表現者のための表現者


町田 小都美




これまで、沢山のクリエイターを見てきて思うことは、創る過程において、彼らは「何かを創りたい」というより、「何かを表現したい」という思いが湧き上がり、それを形にするとき偶然にも何かになっていた、ということ。それがたまたま、ジュエリーだったり、バッグだったり、靴だったり、と。それが彼らのコレクションなのです。なので、私はバイヤーとして「物を買う」という感覚はありません。生み出す彼らの「核」のようなものを紹介したい、そう思っています。
それは私にとって使命感というよりも、突き動かされる衝動的な何か、この共感の輪がクリエイターの持つ力だと感じています。

25年前、H.P.FRANCE入社と同時にSERGE THORAVAL(セルジュ・トラヴァル)、JAMIN PUECH(ジャマン・ピュエッシュ)、JACQUES LE CORRE(ジャック・ル・コー)、 JACQUELINE RABUN(ジャクリーヌ・ラバン)、DELPHINE-CHARLOTTE PARMENTIER(デルフィーヌ・シャルロット・パルモンティエ)達と出会いました。
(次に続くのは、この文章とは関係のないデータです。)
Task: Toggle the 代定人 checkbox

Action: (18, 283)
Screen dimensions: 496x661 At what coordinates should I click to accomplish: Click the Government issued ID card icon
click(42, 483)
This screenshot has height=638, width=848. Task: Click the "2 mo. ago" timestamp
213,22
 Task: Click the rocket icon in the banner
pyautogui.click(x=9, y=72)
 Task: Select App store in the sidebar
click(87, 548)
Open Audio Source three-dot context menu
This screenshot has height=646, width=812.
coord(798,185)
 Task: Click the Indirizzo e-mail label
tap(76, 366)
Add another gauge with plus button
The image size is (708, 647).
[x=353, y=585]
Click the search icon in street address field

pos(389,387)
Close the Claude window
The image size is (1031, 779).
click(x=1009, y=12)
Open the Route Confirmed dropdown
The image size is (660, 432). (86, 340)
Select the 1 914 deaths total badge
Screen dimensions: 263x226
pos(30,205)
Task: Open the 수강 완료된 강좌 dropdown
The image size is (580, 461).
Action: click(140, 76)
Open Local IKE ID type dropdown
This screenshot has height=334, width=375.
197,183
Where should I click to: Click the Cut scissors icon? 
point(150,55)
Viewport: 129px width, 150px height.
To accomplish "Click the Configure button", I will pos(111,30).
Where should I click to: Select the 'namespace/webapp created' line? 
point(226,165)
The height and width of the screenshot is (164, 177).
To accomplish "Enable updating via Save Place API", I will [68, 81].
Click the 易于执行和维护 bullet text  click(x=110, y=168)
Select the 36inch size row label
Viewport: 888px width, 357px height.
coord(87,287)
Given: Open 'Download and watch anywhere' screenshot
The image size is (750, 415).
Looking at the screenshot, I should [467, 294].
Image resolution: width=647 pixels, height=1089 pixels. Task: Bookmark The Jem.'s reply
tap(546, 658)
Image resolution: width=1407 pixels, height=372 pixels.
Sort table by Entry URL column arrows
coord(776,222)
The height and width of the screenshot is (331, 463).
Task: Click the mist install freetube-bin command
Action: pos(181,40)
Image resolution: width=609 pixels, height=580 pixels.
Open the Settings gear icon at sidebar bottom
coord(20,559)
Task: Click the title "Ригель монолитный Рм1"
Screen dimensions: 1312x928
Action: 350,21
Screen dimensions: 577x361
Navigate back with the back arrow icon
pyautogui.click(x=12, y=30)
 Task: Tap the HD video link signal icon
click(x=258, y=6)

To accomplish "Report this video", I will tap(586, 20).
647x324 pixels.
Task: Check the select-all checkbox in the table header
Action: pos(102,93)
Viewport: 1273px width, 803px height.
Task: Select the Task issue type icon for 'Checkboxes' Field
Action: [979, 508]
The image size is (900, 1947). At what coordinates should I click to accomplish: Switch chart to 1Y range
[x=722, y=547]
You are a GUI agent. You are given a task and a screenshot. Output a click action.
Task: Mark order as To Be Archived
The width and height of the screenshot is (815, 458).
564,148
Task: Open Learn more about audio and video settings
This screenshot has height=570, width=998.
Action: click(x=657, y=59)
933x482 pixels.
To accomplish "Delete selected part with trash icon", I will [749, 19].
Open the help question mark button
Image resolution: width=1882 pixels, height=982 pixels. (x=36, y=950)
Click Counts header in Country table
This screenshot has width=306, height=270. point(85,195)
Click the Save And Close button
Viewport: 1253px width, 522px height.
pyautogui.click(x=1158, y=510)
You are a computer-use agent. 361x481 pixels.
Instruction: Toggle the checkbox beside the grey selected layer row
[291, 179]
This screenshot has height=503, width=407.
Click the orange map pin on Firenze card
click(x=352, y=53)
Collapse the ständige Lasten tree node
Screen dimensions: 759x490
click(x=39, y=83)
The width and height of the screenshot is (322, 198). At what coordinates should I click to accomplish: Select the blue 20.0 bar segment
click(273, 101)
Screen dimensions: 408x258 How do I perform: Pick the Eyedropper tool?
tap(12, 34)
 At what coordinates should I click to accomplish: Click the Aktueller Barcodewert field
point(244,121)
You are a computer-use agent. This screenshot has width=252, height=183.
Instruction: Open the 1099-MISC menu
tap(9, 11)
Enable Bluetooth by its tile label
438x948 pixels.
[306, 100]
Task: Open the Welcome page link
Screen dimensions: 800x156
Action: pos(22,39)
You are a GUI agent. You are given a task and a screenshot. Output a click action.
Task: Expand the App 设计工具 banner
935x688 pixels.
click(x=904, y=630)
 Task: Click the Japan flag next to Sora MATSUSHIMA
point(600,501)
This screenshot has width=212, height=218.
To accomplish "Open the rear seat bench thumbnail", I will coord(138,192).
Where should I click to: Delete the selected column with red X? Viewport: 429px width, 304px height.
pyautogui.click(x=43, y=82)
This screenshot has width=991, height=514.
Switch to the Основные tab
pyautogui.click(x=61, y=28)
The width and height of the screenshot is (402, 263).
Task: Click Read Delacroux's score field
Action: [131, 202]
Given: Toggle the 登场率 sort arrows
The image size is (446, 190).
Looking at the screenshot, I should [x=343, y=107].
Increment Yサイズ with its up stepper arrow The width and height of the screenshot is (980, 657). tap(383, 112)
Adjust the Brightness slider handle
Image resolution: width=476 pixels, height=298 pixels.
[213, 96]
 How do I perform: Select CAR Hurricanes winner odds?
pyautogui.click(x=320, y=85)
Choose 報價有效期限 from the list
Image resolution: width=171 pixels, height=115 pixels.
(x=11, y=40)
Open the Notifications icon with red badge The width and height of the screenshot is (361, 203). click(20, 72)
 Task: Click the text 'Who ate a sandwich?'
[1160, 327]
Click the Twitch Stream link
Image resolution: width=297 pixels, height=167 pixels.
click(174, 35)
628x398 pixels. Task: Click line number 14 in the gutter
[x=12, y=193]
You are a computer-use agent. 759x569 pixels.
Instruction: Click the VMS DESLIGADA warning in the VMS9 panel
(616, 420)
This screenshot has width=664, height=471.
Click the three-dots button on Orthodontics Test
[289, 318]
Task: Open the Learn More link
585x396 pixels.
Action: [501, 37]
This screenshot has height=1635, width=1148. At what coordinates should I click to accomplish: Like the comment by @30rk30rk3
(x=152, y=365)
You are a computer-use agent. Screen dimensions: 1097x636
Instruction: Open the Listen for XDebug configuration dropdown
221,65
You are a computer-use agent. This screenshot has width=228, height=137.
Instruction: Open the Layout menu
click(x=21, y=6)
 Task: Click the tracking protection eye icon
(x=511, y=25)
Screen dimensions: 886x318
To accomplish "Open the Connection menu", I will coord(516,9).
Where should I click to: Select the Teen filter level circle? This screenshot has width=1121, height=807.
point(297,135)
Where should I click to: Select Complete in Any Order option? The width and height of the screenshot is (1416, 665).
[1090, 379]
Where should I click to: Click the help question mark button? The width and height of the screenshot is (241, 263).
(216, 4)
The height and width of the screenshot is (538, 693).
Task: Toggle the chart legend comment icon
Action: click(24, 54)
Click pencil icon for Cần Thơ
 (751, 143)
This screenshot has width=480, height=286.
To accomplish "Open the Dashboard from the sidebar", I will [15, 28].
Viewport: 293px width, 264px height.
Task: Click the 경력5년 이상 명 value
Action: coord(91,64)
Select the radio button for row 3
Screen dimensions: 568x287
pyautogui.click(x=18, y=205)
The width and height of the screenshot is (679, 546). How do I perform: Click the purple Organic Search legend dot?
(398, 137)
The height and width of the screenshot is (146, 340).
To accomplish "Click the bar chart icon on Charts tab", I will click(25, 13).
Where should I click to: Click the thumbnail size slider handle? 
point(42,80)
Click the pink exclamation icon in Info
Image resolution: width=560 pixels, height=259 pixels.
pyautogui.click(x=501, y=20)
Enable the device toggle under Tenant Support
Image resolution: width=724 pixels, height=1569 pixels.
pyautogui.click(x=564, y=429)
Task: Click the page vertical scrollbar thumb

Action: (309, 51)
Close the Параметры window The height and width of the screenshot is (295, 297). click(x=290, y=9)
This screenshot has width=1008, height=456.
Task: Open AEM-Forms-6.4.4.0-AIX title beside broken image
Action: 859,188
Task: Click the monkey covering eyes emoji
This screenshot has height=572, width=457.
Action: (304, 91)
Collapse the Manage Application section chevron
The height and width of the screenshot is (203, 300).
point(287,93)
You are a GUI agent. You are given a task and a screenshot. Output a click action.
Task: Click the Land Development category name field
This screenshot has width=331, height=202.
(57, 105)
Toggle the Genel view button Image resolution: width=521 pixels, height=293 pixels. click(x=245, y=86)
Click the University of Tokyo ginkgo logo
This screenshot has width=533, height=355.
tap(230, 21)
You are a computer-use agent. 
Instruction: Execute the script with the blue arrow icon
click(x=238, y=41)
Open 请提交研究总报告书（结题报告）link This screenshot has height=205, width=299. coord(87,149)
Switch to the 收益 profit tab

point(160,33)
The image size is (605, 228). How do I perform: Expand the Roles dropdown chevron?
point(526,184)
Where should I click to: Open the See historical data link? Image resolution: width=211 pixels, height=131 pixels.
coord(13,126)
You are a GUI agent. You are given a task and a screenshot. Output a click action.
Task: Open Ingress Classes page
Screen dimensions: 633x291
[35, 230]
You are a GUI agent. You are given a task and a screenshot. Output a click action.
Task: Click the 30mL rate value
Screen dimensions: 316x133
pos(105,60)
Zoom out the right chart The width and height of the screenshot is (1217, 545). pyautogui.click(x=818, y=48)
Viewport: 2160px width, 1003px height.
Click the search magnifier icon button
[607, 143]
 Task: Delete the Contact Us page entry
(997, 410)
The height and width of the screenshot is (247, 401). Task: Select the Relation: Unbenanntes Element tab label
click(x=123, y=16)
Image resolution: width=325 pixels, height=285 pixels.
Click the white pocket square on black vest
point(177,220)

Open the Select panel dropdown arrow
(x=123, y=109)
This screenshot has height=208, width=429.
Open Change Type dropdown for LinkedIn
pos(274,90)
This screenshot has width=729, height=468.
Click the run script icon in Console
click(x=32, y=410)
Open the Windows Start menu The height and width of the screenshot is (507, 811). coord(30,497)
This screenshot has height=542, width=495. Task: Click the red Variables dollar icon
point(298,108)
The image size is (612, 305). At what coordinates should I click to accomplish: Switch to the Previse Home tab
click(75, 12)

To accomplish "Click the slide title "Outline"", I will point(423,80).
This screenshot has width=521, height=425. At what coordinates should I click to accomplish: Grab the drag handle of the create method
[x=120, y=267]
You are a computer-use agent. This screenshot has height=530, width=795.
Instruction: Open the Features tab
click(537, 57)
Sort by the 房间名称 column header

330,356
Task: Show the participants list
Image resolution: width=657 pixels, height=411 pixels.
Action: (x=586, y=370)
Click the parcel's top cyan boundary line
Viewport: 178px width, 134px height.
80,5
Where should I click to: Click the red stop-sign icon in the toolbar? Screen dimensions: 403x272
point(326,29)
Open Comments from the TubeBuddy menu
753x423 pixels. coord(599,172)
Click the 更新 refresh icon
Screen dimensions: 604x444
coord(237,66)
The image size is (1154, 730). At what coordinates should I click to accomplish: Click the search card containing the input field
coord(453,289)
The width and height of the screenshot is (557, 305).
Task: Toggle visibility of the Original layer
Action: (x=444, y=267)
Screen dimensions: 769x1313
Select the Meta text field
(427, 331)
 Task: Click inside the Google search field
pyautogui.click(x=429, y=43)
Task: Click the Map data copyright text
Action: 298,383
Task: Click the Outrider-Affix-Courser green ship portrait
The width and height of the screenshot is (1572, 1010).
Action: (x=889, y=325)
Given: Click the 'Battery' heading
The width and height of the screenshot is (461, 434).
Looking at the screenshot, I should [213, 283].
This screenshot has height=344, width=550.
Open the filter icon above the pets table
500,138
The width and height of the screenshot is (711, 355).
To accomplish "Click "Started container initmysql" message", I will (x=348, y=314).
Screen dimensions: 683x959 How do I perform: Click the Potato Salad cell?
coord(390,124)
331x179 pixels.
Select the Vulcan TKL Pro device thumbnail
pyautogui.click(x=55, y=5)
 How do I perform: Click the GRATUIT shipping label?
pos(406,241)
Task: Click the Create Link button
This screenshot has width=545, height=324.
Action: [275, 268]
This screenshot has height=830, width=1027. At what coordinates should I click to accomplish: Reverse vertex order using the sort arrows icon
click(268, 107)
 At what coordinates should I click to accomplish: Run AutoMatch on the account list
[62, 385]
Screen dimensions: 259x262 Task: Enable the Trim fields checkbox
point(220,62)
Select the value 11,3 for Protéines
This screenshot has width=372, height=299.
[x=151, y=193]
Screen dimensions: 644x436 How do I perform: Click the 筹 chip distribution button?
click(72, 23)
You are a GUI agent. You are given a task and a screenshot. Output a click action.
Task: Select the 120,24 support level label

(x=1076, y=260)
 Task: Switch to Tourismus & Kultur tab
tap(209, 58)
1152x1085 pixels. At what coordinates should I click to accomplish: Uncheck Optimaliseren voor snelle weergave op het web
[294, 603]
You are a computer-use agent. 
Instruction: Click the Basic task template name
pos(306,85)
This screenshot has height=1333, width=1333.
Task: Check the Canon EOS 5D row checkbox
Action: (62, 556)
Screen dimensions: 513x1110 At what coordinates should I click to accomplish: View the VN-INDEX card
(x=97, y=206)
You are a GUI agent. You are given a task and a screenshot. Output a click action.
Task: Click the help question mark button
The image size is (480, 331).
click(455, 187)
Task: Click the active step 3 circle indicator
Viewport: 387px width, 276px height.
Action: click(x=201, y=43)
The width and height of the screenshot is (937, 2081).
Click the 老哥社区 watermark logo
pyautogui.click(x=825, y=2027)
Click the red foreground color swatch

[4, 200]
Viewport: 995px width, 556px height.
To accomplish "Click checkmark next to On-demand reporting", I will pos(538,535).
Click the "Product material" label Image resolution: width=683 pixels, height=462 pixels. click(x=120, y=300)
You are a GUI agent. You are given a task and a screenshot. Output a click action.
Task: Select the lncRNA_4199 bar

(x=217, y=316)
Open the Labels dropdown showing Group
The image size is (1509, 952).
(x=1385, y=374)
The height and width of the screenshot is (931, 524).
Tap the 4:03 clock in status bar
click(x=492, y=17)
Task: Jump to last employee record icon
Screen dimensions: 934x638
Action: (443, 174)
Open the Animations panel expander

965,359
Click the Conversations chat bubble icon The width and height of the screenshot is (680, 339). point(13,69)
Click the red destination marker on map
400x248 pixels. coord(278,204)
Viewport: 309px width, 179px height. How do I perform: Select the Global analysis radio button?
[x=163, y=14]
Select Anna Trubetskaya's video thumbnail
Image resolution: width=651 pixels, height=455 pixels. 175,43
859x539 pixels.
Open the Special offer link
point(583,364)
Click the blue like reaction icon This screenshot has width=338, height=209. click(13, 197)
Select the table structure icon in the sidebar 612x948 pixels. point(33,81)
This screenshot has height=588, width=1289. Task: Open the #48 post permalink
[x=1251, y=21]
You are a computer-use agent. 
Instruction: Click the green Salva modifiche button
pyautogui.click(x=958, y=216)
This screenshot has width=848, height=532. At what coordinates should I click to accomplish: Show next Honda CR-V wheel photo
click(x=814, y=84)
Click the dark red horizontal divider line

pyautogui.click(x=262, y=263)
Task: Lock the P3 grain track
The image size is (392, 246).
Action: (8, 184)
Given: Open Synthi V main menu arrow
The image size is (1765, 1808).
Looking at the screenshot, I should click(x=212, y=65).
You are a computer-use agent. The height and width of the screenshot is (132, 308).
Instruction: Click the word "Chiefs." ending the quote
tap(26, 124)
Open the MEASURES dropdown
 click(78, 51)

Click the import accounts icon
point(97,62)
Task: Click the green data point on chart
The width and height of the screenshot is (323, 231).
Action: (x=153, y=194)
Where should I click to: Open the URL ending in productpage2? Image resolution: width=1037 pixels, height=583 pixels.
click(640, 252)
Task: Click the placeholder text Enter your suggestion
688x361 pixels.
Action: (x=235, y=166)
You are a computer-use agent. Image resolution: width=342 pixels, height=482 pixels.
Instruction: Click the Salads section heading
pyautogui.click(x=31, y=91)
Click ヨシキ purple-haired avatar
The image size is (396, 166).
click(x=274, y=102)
そしてこの出会いこそが、これまで見たことのないクリエイションを知り、今の私の原風景を作る出来事となりました。ヨーロッパの人達が作り出すものに共通する、空気感、色合い、素材使い、全てが新鮮で、それまでに見たことの無い創造性に衝撃を受けました。
「ここにはこんな素晴らしいものがある。これをみんなに伝えよう」その時、私の何かが動きました。当時、モノづくりの方に興味のあった私ですが、伝えることを選択しました。
これはまさに彼らのクリエイションが導いた決断でした。
私の人生にもたらされた豊かさや心地よさ、そこにはいつもクリエイションがあるのです。